When winds are very strong across the crest of the Rock, usually in excess of 15 m/s, the cloud becomes detached from the crest of the Rock forming west of a line parallel to the ridge up to about 100 m from it. At the same time, curved arcs of cloud may be seen within or below the pennant cloud, indicating the formation of a roll cloud. Usually, this produces light and rather variable winds near sea level, at times forming a cyclonic circulation area over Gibraltar Bay and the town. However, at times, the strong winds break away from the crest of the Rock, producing gusts to about the speed of the wind over the crest. These winds are usually northeasterly or easterly and may be several Beaufort forces stronger than the mean wind before and after.

==In popular culture==
- This wind is a namesake for a song by Gibraltarian Flamenco Metal band Breed 77, who titled a track from their 2006 In My Blood (En Mi Sangre) album "Viento De Levante".

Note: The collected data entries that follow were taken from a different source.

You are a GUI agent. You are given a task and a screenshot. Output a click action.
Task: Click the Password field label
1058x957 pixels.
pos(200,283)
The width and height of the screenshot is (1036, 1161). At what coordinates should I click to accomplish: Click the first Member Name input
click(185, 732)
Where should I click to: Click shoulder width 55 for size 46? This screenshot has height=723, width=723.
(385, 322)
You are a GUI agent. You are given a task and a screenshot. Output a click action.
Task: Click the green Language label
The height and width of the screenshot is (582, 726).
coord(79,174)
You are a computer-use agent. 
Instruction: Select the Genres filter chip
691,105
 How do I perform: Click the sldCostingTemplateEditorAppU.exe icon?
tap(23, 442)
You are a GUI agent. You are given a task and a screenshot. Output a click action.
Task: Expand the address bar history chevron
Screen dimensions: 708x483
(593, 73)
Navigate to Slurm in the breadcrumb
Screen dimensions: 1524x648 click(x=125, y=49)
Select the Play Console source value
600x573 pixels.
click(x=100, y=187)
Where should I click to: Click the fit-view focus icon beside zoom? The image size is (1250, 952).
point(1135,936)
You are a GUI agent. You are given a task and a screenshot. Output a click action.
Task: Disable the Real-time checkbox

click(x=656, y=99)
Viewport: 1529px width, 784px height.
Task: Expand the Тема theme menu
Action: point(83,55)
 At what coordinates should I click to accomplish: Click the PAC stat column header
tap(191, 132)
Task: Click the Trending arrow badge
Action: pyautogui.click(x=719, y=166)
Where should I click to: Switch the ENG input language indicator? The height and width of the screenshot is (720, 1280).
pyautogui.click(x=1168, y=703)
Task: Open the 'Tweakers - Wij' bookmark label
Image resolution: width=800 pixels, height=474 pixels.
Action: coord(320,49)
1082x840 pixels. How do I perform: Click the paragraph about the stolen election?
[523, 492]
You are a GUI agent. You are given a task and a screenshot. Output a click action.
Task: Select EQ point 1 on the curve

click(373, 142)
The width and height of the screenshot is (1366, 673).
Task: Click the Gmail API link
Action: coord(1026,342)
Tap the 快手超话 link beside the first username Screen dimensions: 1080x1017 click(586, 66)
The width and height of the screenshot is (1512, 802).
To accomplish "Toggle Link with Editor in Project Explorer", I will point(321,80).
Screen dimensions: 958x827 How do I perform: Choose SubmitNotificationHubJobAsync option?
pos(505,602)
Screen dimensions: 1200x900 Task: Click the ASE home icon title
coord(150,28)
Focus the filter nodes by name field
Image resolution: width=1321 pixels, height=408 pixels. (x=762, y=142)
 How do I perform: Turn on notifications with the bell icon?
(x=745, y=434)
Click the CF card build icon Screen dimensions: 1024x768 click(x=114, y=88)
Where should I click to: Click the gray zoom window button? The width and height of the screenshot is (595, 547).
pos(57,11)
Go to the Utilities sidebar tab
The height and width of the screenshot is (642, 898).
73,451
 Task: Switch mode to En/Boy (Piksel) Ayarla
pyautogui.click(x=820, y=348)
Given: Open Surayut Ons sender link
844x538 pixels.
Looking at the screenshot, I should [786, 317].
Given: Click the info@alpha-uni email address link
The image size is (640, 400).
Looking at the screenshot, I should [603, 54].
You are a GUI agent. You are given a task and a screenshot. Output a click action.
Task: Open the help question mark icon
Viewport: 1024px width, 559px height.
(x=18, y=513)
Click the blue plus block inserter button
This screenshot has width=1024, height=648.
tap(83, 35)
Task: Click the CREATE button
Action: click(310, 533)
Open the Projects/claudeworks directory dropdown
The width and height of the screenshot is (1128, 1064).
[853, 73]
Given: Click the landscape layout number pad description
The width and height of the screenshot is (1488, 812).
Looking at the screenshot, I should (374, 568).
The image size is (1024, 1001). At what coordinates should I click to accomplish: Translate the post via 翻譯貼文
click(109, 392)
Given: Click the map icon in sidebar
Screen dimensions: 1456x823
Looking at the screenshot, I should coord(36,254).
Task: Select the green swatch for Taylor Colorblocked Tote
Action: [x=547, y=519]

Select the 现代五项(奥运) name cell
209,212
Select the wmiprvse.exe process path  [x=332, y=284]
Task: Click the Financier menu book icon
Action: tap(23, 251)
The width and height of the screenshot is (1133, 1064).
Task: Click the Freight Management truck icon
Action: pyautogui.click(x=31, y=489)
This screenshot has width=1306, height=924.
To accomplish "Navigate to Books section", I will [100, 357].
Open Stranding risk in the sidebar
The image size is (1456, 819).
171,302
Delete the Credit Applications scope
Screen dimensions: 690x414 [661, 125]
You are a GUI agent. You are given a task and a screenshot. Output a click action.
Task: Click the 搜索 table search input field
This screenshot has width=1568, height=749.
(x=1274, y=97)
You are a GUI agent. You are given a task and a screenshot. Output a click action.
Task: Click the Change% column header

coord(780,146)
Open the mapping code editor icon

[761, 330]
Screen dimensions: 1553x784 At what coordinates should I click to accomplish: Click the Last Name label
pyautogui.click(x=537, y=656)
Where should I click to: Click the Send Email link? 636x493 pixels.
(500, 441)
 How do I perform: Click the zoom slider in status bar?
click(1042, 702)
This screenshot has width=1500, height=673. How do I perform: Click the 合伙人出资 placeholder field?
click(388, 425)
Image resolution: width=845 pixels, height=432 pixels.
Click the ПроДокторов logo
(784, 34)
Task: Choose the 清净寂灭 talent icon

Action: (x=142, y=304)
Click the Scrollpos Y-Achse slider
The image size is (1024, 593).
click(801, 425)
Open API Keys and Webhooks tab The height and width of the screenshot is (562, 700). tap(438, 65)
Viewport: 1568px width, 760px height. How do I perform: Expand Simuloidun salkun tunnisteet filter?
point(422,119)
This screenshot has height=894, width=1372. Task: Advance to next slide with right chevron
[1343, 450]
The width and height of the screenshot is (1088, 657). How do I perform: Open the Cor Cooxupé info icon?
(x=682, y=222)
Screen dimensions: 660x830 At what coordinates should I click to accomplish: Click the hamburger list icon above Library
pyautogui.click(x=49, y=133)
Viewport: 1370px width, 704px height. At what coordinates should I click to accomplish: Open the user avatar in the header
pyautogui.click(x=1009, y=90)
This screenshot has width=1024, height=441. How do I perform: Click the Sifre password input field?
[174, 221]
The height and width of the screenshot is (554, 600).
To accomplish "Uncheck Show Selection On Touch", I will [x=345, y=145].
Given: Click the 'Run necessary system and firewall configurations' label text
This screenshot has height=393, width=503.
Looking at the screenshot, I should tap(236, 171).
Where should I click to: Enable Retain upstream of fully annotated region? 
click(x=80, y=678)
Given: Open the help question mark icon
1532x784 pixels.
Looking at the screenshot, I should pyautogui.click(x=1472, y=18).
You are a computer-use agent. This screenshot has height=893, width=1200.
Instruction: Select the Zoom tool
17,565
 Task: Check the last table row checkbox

- In his novel The Alchemist, Paulo Coelho refers to the Levante, describing the wind that brought the Moors to Spain.
- The Levante is mentioned in the historical fiction novel The Hundred Days by Patrick O'Brian.
- Clé: Levanter is the name of the mini-album by a Korean band Stray Kids, released on December 9, 2019. The title track of the album is also titled Levanter.
- Levante is a model of the Italian car manufacturer Maserati.
- According to a common superstition, saying the wind's name will summon its rage. West of the Strait locals refer to the wind as "el bicho" ("the critter") or "el innombrable" (the unmentionable).